### WHAT THIS TASK INVOLVES
Rewrite every line of the rows below as a JSON list of strings, with one string per line and no blank lines. Leave the pictures out.

(Rows on where targets appear)
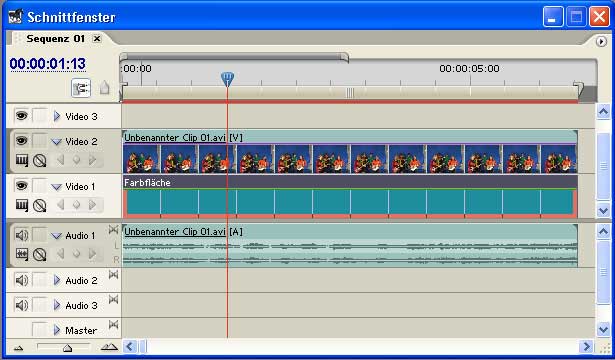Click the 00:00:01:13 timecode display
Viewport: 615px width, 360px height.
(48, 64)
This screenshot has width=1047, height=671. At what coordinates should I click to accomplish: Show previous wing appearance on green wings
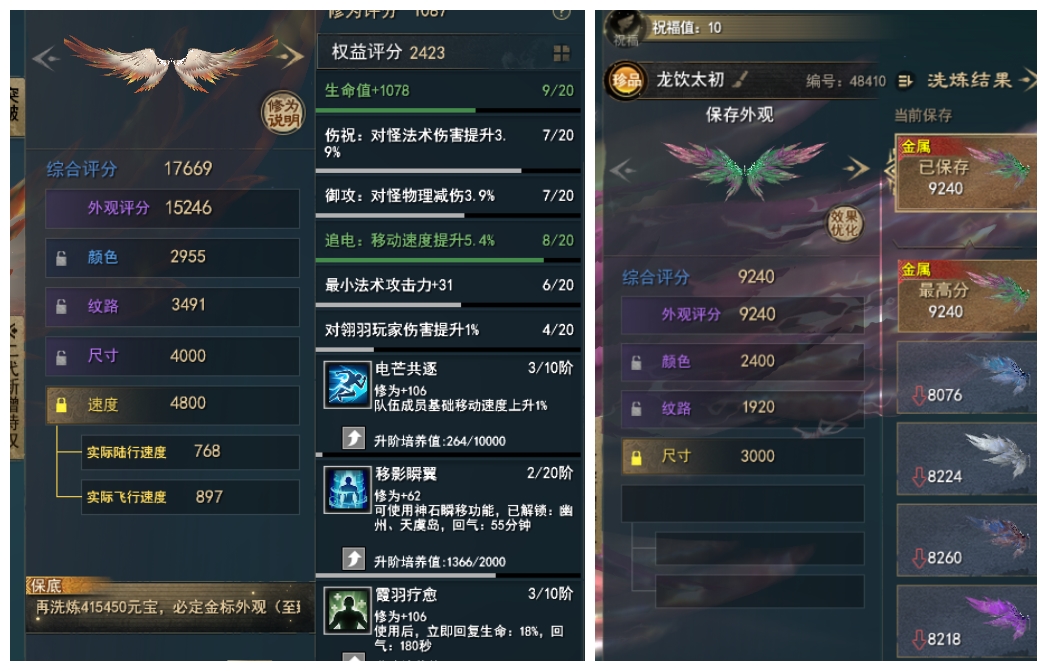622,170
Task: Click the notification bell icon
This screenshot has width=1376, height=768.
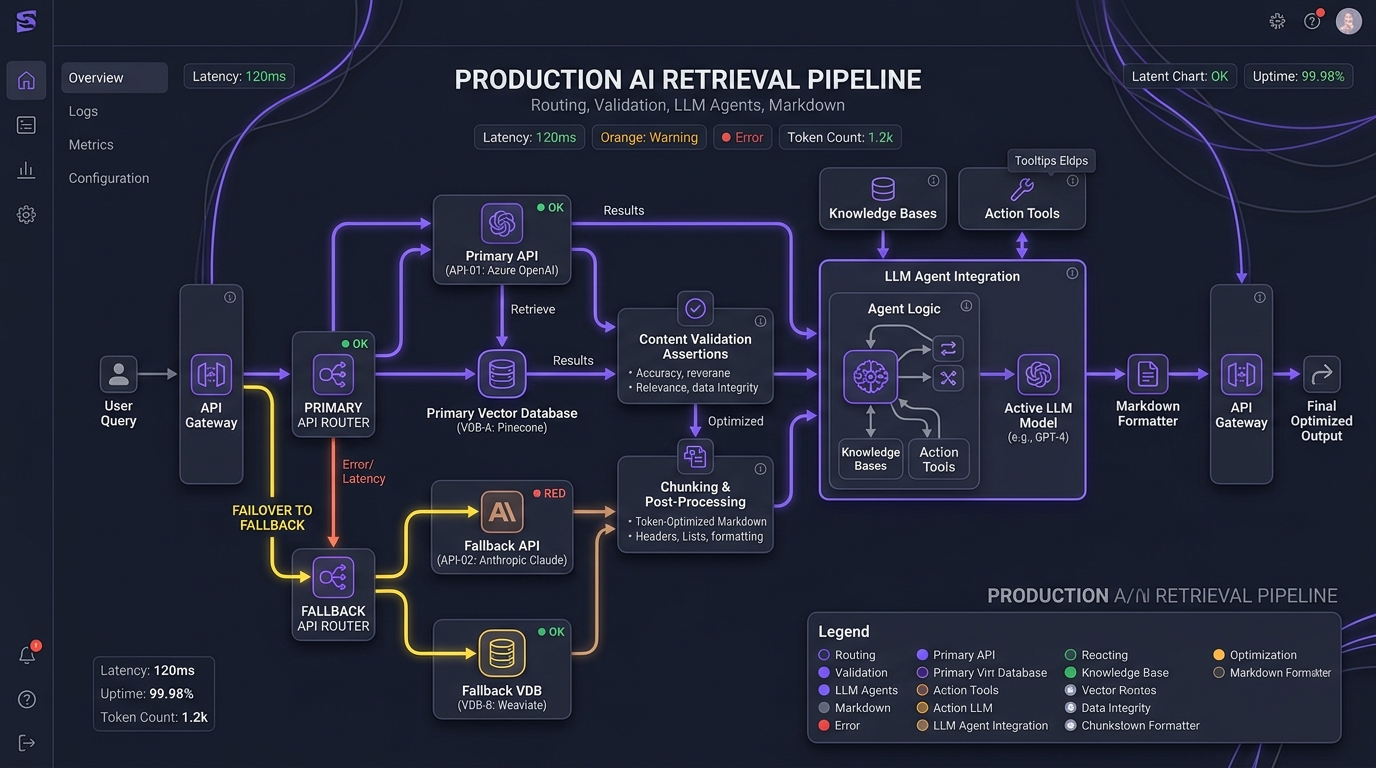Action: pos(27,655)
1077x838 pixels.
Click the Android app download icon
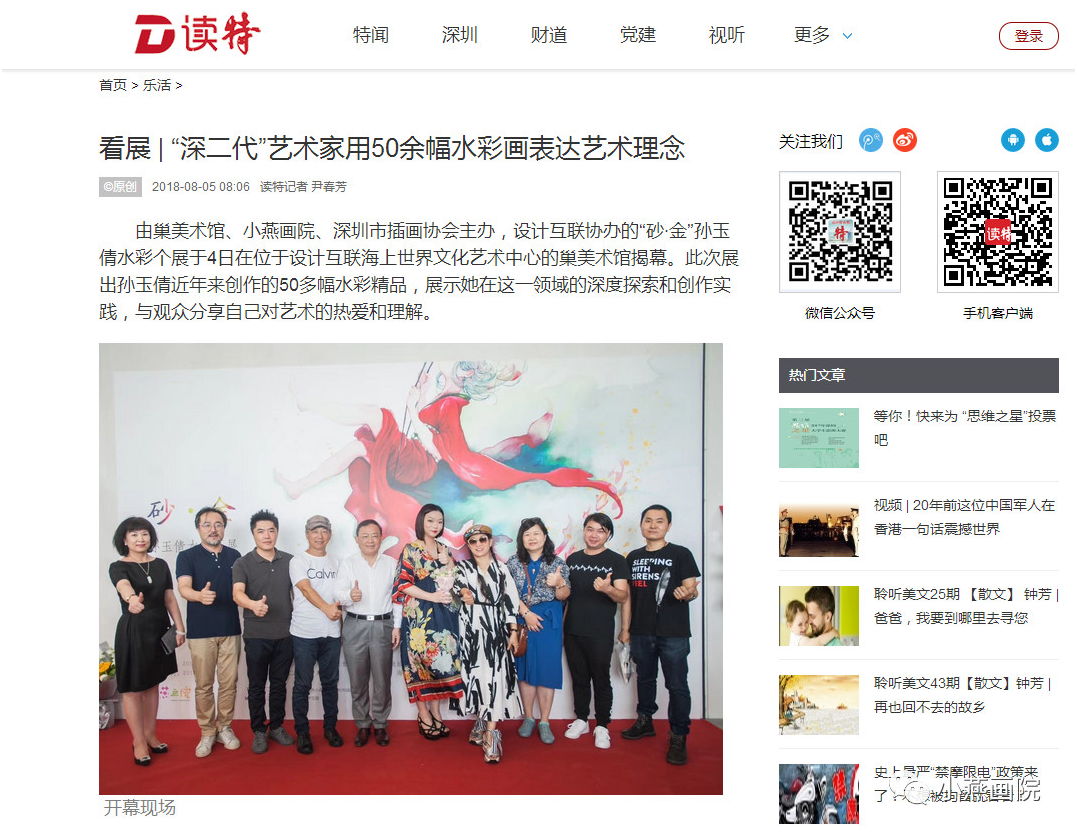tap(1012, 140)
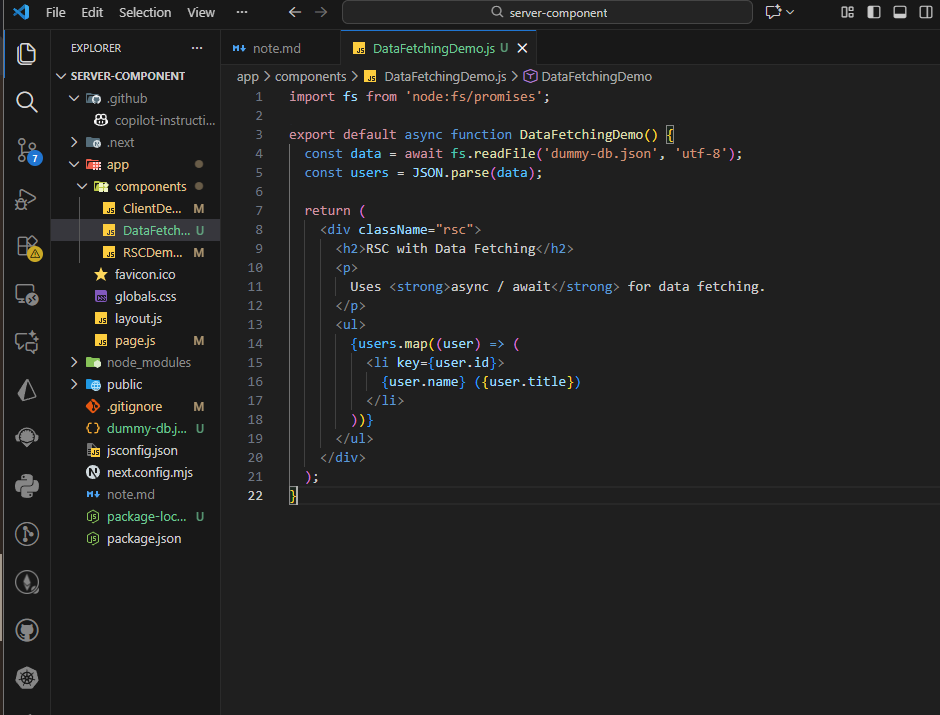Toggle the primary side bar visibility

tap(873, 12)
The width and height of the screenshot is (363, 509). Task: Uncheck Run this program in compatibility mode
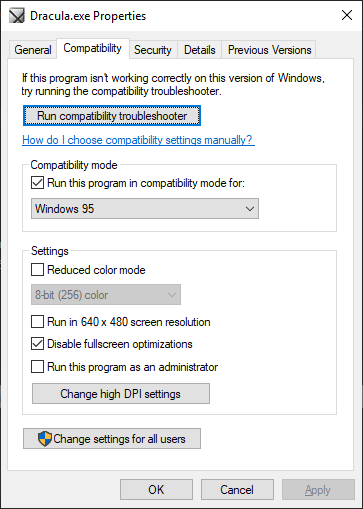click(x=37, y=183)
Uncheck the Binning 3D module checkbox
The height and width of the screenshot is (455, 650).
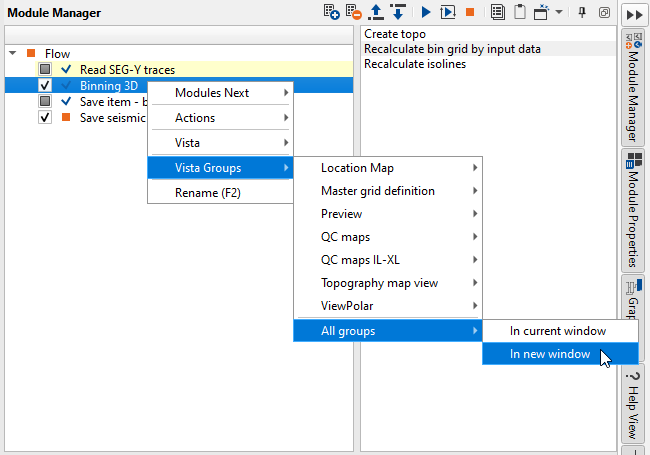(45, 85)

### RESULT FOR THIS TASK
[
  "Click the 00:00:01:13 timecode display",
  "Viewport: 615px width, 360px height.",
  "(48, 64)",
  "This screenshot has width=1047, height=671. At what coordinates should I click to accomplish: Show previous wing appearance on green wings",
  "622,170",
  "Task: Click the notification bell icon",
  "This screenshot has width=1376, height=768.",
  "Action: pos(27,655)",
  "1077x838 pixels.",
  "Click the Android app download icon",
  "tap(1012, 140)",
  "Toggle the primary side bar visibility",
  "tap(873, 12)",
  "The width and height of the screenshot is (363, 509). Task: Uncheck Run this program in compatibility mode",
  "click(x=37, y=183)",
  "Uncheck the Binning 3D module checkbox",
  "The height and width of the screenshot is (455, 650).",
  "(45, 85)"
]